Однако стоило эту склонность заметить Фанни, как она забыла о вежливости. При первой же возможности миссис Джон Дэшвуд не преминула сообщить свекрови о великом будущем, что ожидает ее брата, об уверенности миссис Феррарс в том, что оба ее сына должны жениться на девушках с хорошим приданым, и об опасности, неминуемой для той, кто посмеет утянуть Эдварда в приливную волну. На что миссис Дэшвуд ответила с нескрываемым презрением, что даже если им придется поселиться в подводной пещере, в самом гнезде гигантских кальмаров, ее милая Элинор и недели не проведет в доме, где о ней распускают столь грязные сплетни.

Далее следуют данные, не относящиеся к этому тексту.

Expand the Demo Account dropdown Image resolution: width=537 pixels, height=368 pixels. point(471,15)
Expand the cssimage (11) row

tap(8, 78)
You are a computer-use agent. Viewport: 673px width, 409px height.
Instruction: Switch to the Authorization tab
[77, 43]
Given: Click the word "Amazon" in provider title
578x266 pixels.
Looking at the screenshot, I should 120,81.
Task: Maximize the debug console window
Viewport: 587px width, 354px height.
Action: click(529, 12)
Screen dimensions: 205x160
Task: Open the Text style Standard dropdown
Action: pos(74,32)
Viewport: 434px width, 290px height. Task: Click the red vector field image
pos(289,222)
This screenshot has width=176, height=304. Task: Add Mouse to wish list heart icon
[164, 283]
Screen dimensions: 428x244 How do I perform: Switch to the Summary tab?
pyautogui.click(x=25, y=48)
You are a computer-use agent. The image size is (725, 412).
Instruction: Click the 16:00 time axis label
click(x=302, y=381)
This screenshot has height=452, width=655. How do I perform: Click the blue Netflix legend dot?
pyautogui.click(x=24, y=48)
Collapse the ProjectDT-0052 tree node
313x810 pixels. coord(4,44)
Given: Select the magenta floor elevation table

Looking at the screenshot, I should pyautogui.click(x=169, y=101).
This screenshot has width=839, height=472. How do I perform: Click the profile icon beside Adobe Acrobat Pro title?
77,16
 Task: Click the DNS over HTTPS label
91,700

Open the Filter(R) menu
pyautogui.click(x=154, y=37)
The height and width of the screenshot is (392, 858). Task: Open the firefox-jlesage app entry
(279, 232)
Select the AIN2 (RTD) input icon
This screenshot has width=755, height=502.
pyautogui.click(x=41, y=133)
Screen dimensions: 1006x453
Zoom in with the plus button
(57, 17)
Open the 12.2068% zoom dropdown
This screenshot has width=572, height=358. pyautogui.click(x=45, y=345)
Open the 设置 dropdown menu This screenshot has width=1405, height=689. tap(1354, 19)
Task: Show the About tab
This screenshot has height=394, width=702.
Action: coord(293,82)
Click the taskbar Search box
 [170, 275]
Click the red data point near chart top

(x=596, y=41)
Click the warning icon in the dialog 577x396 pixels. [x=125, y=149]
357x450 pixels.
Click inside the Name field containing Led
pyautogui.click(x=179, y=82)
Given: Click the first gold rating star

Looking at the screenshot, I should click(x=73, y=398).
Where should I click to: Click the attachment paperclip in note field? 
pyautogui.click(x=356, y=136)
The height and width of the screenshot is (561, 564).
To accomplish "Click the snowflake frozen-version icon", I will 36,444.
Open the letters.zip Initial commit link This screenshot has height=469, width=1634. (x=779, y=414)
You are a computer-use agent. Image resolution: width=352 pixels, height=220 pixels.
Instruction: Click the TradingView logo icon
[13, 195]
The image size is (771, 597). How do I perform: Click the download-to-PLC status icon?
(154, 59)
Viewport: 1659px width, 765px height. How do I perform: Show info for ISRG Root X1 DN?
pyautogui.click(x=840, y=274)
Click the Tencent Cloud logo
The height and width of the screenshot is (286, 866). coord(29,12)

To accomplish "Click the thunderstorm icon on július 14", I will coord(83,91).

Таково было положение дел, когда ей принесли письмо с крайне своевременным предложением. Ее дальний родственник, немолодой, но эксцентричный охотник на чудовищ и до приключений, недавно вернувшись из экспедиции к берегам Мадагаскара, где он выследил и убил знаменитого змея-оборотня Малагаси, заявил свои права на фамильные земли — архипелаг небольших островков у берегов Девоншира — и приглашал ее поселиться в ветхом домике у моря, так как сэр Джон Мидлтон (так его звали) прослышал, что она подыскивает себе жилье. И хотя было общеизвестно, что девонширские воды кишат самыми дьявольскими порождениями английского океана, а домик, о котором идет речь, — всего лишь никчемная лачуга на вершине холма с наветренной стороны острова Погибель, самого крошечного островка в архипелаге, сэр Джон обещал, что к ее приезду будет приготовлено все, что она пожелает. Сам он, обладая огромным опытом во всем, что касалось ненавистных глубоководных отродий, заверил миссис Дэшвуд, что для обеспечения их безопасности будут приняты все мыслимые меры предосторожности. Он призывал ее приехать с дочерьми на Остров Мертвых Ветров, в его собственную резиденцию, и самой убедиться, что Бартон-коттедж, как назывался этот крошечный, открытый всем ветрам домик, можно сделать вполне уютным жильем. Впрочем, тут же оговаривался он, не совсем удобным, поскольку удобство несовместимо с комарами, которых тьма и в доме, и на острове. Но ей самой судить, можно ли к ним притерпеться. Несмотря на это, сэр Джон, несомненно, очень хотел приютить их — его письмо, начертанное сжатым, неровным почерком человека, более привыкшего сочинять записки с мольбами о помощи и карты сокровищ, чем сердечные приглашения дальним родственникам, было выдержано в самом дружелюбном тоне.